## Raw data
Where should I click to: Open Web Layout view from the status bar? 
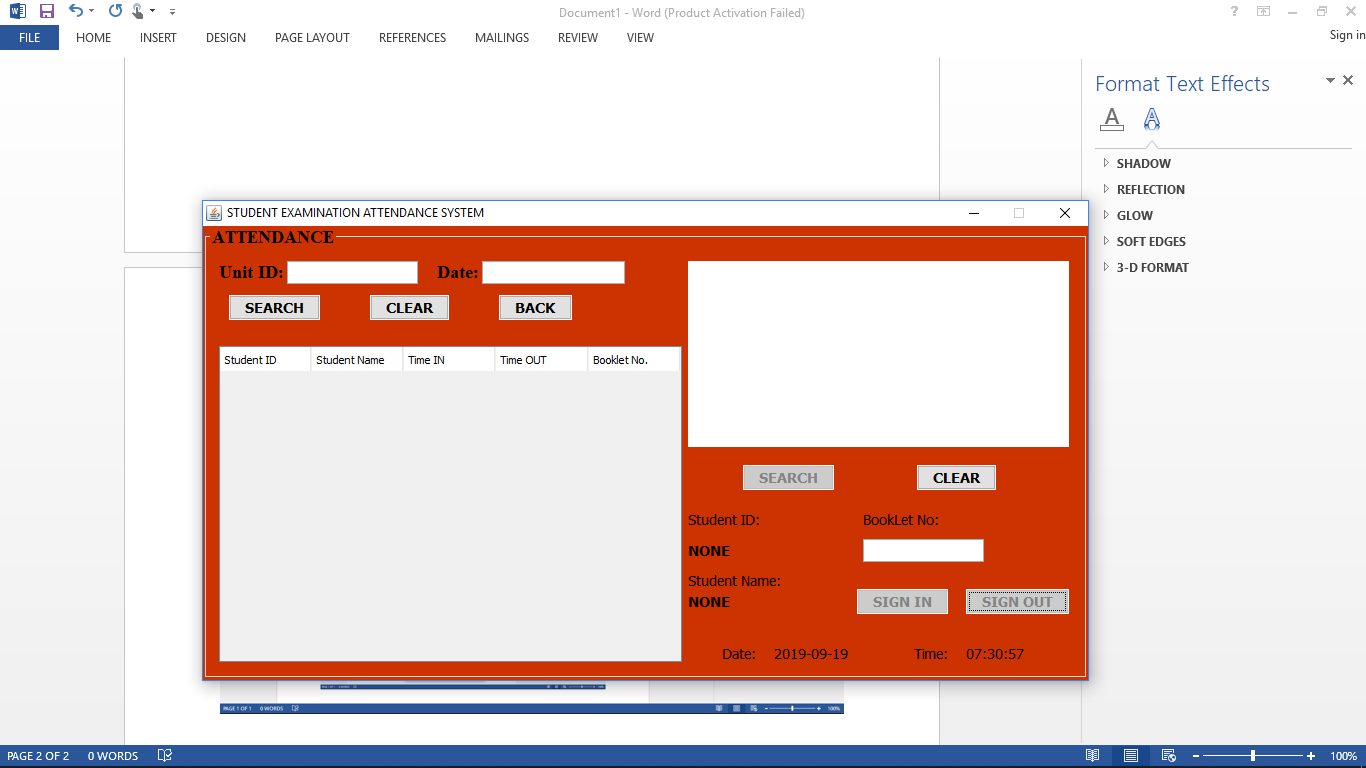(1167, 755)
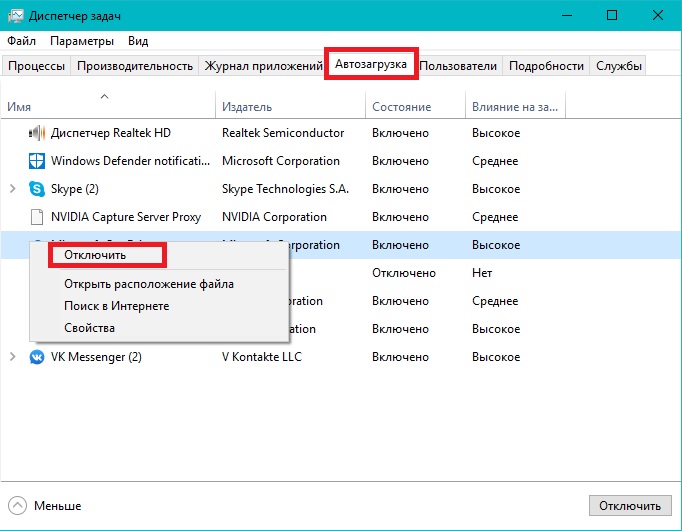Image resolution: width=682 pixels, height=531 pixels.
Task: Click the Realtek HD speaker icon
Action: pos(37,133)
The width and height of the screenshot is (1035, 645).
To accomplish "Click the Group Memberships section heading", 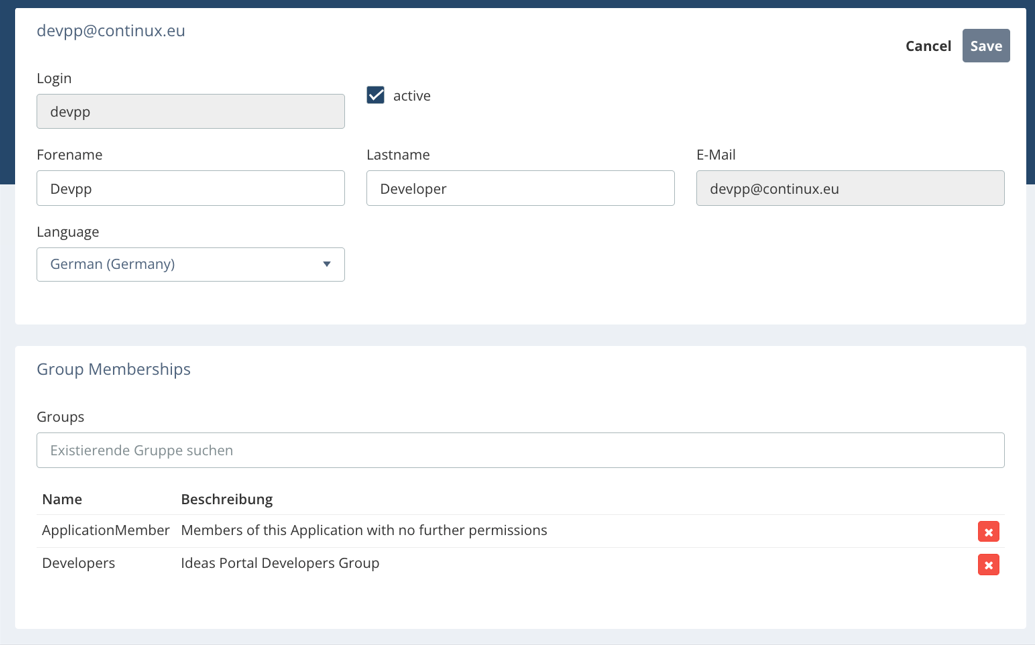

## Exercise objective
Could you reproduce every entry exactly, leaving out the pictures?

## Expected answer
Where should I click to: Open Web Layout view from the status bar? 
(1167, 755)
Image resolution: width=682 pixels, height=531 pixels.
Task: Click the Realtek HD speaker icon
Action: pos(37,133)
The width and height of the screenshot is (1035, 645).
To accomplish "Click the Group Memberships section heading", 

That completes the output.